## KUTIPAN TEKS
········

TRIBUNNEWS/DANY PERMANA
Pelaksana tugas Ketua Komisi Pemberantasan Korupsi Taufiqurachman Ruki menjawab pertanyaan wartawan saat akan meninggalkan Gedung KPK, Jakarta, Senin (2/3/2015). Sebelumnya Plt Ketua KPK Taufiqurahman Ruki dalam sebuah konferensi pers menyatakan akan melimpahkan kasus rekening gendut Budi Gunawan kepada Kepolisian lewat tangan Kejaksaan dengan alasan efektivitas.
Para pegawai KPK meradang berunjuk rasa di halaman gedung KPP, Selasa pagi, 3 Maret 2015, pukul 09.00 WIB. Kegeraman para pegawai KPK sebagai akibat dari  lembaga tempat mereka bekerja dan mengabdi sudah diacak-acak oleh yang namanya hantu. Ciri dari hantu yang menonjol adalah ketakutan pada Bareskim Polri, dampak yang paling luar biasa adalah harga diri KPK yang selama ini identik sebagai lembaga antikorupsi yang berwibawa perlahan hilang, terkubur  pada lubang galiannya sendiri, begitu istilah dari Syafii Maarif.

········

## INFORMASI YANG DIBERIKAN
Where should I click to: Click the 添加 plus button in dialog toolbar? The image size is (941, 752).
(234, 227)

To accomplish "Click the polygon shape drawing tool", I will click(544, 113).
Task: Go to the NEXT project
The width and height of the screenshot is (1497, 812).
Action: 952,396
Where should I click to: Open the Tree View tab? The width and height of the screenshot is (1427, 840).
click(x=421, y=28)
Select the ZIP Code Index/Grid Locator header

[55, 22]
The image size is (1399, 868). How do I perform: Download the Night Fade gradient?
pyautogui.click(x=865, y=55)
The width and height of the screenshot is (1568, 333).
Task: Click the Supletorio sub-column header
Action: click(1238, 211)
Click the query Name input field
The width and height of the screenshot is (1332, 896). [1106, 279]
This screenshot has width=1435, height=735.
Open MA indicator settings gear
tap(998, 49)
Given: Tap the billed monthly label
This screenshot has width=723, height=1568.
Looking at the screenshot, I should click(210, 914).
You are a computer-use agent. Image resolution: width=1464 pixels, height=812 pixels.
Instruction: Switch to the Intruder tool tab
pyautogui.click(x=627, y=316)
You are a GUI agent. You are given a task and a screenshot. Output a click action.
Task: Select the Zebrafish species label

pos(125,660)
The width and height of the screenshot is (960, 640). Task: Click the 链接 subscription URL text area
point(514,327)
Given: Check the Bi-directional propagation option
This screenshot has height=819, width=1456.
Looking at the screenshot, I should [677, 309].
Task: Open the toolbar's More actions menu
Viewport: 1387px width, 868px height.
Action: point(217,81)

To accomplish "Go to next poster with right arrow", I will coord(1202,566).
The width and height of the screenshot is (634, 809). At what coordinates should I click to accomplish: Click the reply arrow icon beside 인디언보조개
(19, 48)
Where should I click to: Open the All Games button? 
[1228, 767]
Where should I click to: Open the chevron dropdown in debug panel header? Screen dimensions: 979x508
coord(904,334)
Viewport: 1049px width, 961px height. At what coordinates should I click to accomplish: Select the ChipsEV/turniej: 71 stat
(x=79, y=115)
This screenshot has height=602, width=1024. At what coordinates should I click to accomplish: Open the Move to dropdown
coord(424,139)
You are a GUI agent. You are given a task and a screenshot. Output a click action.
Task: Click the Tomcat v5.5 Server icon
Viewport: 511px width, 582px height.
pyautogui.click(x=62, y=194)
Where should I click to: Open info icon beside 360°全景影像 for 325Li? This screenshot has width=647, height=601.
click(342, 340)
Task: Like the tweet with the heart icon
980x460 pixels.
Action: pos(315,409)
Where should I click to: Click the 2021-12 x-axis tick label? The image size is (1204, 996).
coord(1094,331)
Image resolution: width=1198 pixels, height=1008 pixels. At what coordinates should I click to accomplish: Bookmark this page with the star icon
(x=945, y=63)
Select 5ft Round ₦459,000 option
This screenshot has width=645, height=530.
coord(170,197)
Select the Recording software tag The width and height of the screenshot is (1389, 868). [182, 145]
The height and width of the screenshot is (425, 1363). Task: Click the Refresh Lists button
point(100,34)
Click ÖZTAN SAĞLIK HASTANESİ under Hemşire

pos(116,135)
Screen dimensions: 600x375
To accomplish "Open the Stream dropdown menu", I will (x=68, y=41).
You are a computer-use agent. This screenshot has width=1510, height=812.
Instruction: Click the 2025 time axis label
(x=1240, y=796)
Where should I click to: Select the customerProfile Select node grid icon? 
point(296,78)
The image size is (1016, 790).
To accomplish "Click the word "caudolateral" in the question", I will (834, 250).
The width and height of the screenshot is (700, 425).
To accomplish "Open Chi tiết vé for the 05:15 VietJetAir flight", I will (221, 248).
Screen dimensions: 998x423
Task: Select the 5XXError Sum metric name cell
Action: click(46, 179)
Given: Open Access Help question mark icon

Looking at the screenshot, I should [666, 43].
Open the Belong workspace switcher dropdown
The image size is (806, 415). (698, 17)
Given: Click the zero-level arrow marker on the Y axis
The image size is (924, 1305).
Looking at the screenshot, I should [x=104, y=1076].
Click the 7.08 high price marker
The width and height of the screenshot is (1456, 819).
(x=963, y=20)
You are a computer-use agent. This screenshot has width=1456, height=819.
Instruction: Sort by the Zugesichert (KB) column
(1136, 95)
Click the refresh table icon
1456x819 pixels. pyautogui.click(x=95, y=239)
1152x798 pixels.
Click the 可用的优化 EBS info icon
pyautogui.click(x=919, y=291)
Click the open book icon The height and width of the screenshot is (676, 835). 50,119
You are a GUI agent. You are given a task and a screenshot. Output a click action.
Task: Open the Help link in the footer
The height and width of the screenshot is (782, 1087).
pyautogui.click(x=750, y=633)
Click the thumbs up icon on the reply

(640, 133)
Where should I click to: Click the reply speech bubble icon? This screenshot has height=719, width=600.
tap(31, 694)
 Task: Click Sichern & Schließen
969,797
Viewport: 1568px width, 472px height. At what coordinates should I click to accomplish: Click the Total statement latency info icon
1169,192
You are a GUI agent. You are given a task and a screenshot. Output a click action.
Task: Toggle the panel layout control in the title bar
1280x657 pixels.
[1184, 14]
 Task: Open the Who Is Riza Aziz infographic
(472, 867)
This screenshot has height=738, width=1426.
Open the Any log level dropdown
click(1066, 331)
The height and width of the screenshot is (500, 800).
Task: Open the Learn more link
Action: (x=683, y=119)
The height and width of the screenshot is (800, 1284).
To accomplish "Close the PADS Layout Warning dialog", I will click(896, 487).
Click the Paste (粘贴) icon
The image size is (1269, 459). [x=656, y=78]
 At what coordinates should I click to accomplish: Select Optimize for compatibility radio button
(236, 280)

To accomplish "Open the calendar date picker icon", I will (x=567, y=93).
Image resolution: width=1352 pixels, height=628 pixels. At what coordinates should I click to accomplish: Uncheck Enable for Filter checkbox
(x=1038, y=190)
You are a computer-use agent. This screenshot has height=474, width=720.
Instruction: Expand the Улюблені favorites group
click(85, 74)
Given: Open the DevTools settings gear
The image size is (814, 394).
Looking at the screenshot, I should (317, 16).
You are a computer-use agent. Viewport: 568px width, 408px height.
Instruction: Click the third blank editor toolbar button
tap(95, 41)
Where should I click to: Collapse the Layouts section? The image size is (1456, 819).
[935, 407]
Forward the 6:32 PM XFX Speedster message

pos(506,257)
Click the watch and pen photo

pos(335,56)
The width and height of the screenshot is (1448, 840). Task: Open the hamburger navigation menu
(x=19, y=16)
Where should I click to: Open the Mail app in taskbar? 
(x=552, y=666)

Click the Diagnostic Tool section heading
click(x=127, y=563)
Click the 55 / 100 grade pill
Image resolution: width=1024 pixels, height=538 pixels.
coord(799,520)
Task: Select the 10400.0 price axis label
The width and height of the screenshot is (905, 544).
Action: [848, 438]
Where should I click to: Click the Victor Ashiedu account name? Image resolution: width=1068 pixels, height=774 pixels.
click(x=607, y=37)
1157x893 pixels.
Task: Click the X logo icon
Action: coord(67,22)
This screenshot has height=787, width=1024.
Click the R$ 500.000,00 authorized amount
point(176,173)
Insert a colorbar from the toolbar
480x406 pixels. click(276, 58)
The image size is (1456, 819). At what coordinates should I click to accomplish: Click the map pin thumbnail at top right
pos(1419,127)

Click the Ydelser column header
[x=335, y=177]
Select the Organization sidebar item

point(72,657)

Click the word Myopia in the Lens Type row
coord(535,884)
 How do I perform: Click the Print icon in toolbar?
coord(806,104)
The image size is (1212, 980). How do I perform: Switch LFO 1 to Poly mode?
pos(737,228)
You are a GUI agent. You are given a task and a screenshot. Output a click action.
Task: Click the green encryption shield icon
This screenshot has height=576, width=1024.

········

## TUGAS YANG DIMINTA
Lanjutkan teks tentang unjuk rasa pegawai KPK atas pelimpahan kasus rekening gendut Budi Gunawan, dimulai tepat setelah kalimat terakhirnya.

## JAWABAN
Dan yang menggali lubang galiannya sendiri, bukan para pegawai KPK, akan tetapi orang-orang yang mengambil aksi ambil untung atas kasus rekening gendut Budi Gunawan. Hal yang menjadi dasar alasan utama, mereka berunjuk rasa, tentunya sikap protes mereka terhadap pimpinan mereka. Mereka menolak kebijakan pimpinan KPK atas kasus rekening gendut Komjen Pol Budi Gunawan yang semula ditangani KPK kini dilimpahkan ke Kejaksaan Agung. Mereka berorasi dan mengatakan tidak takut melawan korupsi. "apakah kawan-kawan takut keluarga akan diancam?" tanya seorang orator dikutip dari tayangan langsung Kompas TV. "Kami tidak takut." Salut buat  para pegawai KPK yang rela mati melawan koruptor. Sudah seharusnya memang para pegawai KPK menjadi garda paling depan upaya pemberantasan korupsi. Para pegawai KPK tidak boleh memble, harus kuat melawan tekanan, dan tentunya tidak boleh takut dari segala bentuk ancaman dan intervensi dari orang-orang yang memang tidak menyukai KPK atau yang bersimpati pada politisasi pencitraan dibalik kasus BG. Penulis yakin segala upaya yang dilakukan para pegawai KPK dalam upaya pemberantasan korupsi akan didukung oleh rakyat.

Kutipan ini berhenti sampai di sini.